◆ MATERIAL PROVIDED ◆

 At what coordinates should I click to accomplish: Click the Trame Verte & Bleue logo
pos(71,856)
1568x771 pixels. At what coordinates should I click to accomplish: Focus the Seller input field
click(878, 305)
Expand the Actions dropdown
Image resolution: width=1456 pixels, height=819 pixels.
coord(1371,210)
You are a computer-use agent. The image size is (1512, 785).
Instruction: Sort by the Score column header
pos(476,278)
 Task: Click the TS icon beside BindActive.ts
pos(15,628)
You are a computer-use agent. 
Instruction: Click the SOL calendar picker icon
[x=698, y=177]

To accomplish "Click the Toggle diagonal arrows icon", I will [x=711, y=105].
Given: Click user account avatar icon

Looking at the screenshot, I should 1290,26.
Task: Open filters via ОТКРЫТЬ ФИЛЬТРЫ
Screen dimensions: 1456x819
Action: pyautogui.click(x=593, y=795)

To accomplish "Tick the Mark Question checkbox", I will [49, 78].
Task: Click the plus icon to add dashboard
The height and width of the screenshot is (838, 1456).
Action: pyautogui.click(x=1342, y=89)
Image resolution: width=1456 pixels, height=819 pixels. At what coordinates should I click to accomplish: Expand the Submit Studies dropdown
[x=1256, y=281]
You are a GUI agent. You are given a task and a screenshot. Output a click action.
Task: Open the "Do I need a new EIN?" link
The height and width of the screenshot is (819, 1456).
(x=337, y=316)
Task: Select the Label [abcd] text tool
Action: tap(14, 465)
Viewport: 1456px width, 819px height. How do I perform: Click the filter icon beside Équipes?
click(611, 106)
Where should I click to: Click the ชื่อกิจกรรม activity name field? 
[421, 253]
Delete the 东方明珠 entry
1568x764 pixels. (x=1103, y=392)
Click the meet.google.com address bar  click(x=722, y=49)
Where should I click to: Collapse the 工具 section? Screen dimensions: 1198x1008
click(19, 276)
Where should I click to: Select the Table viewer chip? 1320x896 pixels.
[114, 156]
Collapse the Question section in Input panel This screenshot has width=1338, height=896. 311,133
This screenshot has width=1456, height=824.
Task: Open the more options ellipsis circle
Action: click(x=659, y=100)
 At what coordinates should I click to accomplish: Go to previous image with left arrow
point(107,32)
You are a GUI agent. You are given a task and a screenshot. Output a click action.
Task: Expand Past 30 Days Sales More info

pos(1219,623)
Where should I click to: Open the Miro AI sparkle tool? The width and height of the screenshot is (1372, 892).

◆ WHAT YOU WILL DO ◆
Without changing a word, print all of the entries above.

◆ YOUR RESPONSE ◆
 At what coordinates should I click to accomplish: Click the Trame Verte & Bleue logo
pos(71,856)
1568x771 pixels. At what coordinates should I click to accomplish: Focus the Seller input field
click(878, 305)
Expand the Actions dropdown
Image resolution: width=1456 pixels, height=819 pixels.
coord(1371,210)
You are a computer-use agent. The image size is (1512, 785).
Instruction: Sort by the Score column header
pos(476,278)
 Task: Click the TS icon beside BindActive.ts
pos(15,628)
You are a computer-use agent. 
Instruction: Click the SOL calendar picker icon
[x=698, y=177]

To accomplish "Click the Toggle diagonal arrows icon", I will [x=711, y=105].
Given: Click user account avatar icon

Looking at the screenshot, I should 1290,26.
Task: Open filters via ОТКРЫТЬ ФИЛЬТРЫ
Screen dimensions: 1456x819
Action: pyautogui.click(x=593, y=795)

To accomplish "Tick the Mark Question checkbox", I will [49, 78].
Task: Click the plus icon to add dashboard
The height and width of the screenshot is (838, 1456).
Action: pyautogui.click(x=1342, y=89)
Image resolution: width=1456 pixels, height=819 pixels. At what coordinates should I click to accomplish: Expand the Submit Studies dropdown
[x=1256, y=281]
You are a GUI agent. You are given a task and a screenshot. Output a click action.
Task: Open the "Do I need a new EIN?" link
The height and width of the screenshot is (819, 1456).
(x=337, y=316)
Task: Select the Label [abcd] text tool
Action: tap(14, 465)
Viewport: 1456px width, 819px height. How do I perform: Click the filter icon beside Équipes?
click(611, 106)
Where should I click to: Click the ชื่อกิจกรรม activity name field? 
[421, 253]
Delete the 东方明珠 entry
1568x764 pixels. (x=1103, y=392)
Click the meet.google.com address bar  click(x=722, y=49)
Where should I click to: Collapse the 工具 section? Screen dimensions: 1198x1008
click(19, 276)
Where should I click to: Select the Table viewer chip? 1320x896 pixels.
[114, 156]
Collapse the Question section in Input panel This screenshot has width=1338, height=896. 311,133
This screenshot has width=1456, height=824.
Task: Open the more options ellipsis circle
Action: click(x=659, y=100)
 At what coordinates should I click to accomplish: Go to previous image with left arrow
point(107,32)
You are a GUI agent. You are given a task and a screenshot. Output a click action.
Task: Expand Past 30 Days Sales More info

pos(1219,623)
Where should I click to: Open the Miro AI sparkle tool? The width and height of the screenshot is (1372, 892).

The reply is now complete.